* Aim of the task: Each line of the listing below containing the word "computer" should be returned.
════════
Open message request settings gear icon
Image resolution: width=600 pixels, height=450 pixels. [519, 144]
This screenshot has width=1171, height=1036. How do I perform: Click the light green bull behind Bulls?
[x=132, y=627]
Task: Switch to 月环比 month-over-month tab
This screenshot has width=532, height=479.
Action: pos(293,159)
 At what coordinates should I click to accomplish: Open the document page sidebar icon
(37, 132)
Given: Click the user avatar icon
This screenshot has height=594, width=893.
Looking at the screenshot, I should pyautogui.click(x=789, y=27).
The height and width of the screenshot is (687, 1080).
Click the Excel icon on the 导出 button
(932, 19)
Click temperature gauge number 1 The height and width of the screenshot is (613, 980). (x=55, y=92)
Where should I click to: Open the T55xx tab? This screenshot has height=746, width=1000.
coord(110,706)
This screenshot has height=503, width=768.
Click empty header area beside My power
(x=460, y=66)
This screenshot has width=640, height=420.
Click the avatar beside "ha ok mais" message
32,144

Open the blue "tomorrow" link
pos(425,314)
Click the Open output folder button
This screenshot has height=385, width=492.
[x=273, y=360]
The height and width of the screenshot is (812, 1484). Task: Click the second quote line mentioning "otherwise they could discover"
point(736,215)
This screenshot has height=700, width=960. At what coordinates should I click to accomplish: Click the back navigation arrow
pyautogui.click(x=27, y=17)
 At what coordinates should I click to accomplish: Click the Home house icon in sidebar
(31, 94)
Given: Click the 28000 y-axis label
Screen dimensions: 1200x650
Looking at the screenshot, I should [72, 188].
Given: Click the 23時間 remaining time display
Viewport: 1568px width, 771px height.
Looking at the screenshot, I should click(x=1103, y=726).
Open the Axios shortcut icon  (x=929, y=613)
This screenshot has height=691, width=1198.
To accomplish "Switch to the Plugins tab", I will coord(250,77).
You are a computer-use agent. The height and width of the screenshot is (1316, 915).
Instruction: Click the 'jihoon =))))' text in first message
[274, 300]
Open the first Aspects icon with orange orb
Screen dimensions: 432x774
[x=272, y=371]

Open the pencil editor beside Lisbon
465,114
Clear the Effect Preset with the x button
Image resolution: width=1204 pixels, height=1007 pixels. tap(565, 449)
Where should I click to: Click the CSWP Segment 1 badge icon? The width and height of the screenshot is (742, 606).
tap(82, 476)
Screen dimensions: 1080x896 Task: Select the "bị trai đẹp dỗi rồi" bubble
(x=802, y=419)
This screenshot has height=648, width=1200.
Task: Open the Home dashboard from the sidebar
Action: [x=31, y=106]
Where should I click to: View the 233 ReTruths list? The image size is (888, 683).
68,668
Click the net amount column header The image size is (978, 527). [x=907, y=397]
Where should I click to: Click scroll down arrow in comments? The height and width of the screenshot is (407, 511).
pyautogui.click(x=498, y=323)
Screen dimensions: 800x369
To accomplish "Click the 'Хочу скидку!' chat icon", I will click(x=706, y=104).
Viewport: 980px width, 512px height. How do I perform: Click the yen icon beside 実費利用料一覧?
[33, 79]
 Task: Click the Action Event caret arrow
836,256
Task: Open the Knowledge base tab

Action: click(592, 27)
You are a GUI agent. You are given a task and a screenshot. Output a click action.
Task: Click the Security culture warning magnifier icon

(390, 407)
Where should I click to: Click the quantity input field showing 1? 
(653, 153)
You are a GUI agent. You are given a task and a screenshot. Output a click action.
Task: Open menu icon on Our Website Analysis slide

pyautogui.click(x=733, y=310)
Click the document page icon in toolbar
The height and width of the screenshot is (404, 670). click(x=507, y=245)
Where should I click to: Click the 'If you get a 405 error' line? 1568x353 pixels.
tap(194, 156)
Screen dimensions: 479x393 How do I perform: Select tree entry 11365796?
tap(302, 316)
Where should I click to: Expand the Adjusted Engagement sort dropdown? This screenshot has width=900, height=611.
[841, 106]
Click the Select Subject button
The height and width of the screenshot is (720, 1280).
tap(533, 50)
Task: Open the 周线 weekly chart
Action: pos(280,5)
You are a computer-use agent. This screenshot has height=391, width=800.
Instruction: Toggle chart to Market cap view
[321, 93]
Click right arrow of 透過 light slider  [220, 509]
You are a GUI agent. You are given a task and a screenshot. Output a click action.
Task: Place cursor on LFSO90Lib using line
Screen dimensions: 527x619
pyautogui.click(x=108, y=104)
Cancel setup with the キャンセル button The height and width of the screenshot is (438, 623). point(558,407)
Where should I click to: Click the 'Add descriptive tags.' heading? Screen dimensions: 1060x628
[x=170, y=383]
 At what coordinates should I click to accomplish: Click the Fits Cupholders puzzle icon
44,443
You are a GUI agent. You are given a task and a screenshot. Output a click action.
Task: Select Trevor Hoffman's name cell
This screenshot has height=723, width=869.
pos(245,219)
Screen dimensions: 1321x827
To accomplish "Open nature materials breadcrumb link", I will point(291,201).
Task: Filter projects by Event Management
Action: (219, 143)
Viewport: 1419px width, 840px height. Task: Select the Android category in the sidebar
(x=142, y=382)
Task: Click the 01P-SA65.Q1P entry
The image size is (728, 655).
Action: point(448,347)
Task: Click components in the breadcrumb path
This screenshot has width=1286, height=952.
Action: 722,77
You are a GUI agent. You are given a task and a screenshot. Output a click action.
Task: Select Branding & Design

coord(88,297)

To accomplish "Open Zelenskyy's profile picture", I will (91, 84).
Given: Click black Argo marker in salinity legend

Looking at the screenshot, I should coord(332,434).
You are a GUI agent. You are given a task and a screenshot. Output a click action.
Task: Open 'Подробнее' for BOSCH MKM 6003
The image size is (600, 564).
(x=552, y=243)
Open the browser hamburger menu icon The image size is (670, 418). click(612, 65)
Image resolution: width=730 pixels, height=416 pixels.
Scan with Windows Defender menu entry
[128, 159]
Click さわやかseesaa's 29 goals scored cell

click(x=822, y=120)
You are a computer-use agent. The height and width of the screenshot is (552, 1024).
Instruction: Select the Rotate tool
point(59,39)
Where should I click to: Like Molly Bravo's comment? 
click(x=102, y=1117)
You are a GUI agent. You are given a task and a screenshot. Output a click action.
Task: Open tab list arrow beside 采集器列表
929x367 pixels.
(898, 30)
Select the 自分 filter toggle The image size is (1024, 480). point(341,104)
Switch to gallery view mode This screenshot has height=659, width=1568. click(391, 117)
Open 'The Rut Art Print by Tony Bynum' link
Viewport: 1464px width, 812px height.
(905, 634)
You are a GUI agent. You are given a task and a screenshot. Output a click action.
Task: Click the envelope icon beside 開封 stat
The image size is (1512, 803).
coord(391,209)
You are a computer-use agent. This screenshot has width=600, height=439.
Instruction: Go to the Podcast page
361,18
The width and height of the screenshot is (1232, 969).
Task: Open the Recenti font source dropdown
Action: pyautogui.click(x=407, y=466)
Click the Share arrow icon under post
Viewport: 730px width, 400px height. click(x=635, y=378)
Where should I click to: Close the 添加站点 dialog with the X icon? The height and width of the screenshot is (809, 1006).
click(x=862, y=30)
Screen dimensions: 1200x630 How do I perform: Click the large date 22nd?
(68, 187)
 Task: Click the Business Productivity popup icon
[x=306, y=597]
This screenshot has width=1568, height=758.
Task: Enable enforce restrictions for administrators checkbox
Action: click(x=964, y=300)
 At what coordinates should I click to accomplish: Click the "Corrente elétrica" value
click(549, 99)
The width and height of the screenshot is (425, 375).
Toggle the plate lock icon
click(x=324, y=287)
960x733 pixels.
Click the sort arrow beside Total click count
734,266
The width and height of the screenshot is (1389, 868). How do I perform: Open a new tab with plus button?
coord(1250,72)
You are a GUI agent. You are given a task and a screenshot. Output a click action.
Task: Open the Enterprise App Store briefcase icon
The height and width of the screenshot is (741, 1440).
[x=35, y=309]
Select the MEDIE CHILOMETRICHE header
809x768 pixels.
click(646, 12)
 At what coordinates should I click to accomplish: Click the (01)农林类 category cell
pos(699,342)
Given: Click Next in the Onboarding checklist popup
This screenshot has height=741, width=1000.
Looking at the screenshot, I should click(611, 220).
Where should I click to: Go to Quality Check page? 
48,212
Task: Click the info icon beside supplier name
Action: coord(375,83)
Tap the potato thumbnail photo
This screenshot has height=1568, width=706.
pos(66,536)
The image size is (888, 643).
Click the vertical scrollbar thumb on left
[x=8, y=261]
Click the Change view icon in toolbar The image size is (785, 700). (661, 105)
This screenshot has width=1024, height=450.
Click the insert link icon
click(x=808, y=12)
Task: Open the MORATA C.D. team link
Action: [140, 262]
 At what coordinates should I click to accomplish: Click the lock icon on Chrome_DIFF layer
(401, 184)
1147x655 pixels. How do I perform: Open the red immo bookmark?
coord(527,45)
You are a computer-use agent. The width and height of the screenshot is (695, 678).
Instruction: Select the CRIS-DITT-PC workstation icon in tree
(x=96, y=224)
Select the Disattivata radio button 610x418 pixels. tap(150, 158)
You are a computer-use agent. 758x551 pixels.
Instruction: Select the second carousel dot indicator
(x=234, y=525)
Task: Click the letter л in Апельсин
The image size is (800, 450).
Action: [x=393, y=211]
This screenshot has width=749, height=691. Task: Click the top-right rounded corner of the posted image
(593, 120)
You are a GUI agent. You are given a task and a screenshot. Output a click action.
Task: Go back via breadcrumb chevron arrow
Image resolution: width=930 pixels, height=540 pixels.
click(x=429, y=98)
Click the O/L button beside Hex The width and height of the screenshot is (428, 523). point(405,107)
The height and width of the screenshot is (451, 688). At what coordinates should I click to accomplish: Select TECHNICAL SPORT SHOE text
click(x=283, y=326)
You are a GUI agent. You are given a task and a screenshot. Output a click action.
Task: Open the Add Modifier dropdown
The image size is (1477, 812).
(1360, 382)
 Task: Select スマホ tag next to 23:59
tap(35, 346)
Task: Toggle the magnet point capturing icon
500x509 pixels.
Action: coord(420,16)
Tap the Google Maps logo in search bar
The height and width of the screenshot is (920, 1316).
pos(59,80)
════════
* Result below:
You are a computer-use agent. The height and width of the screenshot is (1316, 915).
You are a computer-use agent. This screenshot has height=391, width=800.
You are a computer-use agent. The height and width of the screenshot is (552, 1024).
You are a computer-use agent. This screenshot has width=600, height=439.
You are a computer-use agent. The width and height of the screenshot is (695, 678).
You are a computer-use agent. 758x551 pixels.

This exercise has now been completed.